Although it was likely small consolation to Wagner amid what has become an annual disappointment since 2016, he will almost certainly break through next year in his last appearance on the ballot. Since the Hall moved to annual voting in 1966, Curt Schilling is the only player to reach at least 70% of the writers’ vote and not get elected.
Wagner was among four former Phillies on the ballot. Chase Utley, in his first year on the ballot, debuted with 28.8% of the vote. Jimmy Rollins and Bobby Abreu each finished at 14.8% in their third and fifth years on the ballot, respectively.
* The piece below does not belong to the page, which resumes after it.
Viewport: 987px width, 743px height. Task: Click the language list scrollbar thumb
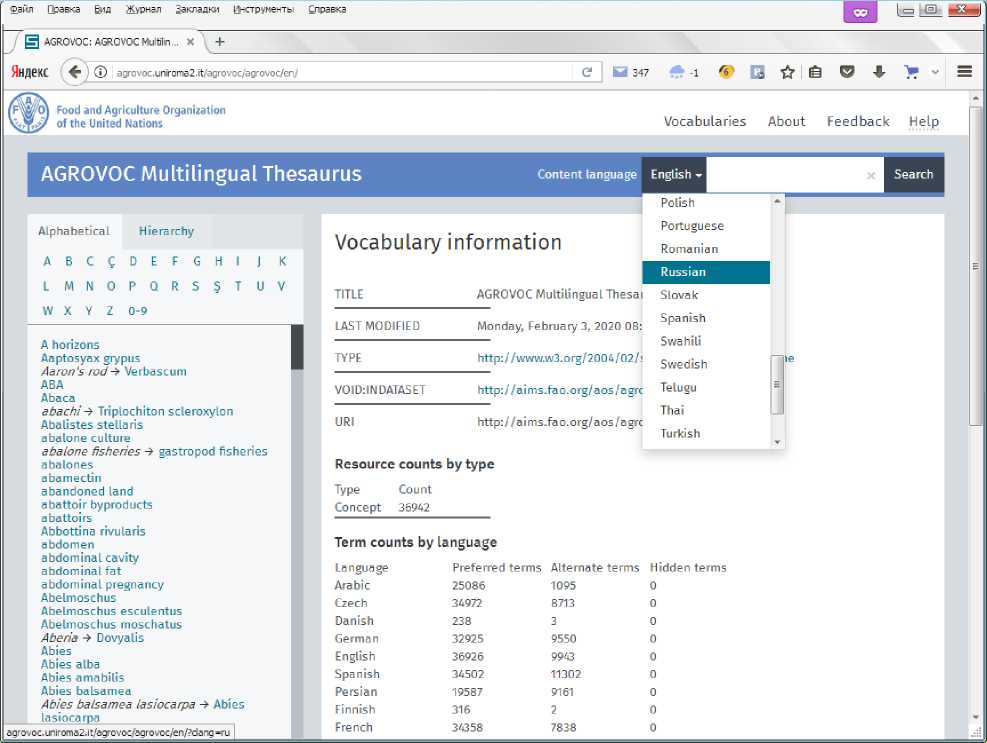(777, 383)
They will all return to the ballot next year.
Before that, Beltré and Mauer, first-time candidates, and Helton, in his sixth year on the ballot, will be inducted — with former manager Jim Leyland, who got voted in last month by a Hall of Fame era committee — on July 21 in Cooperstown, N.Y.
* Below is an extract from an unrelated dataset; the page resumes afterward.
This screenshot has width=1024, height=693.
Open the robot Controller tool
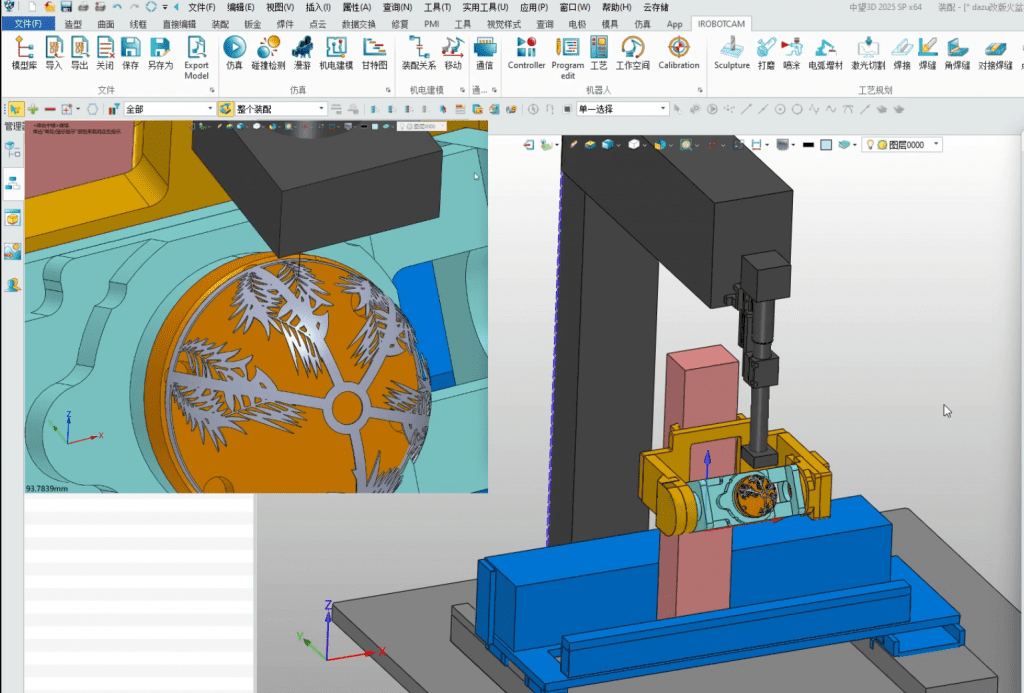point(526,50)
It marks the first time since 2019 that the writers elected as many as three players, including two on the first ballot.
Beltré's name was checked on all but 19 ballots, a plurality that represented the fourth-highest percentage among 19 third basemen in the Hall of Fame, trailing only George Brett (98.2% in 1999), Chipper Jones (97.2% in 2018), and Mike Schmidt (96.5% in 1995).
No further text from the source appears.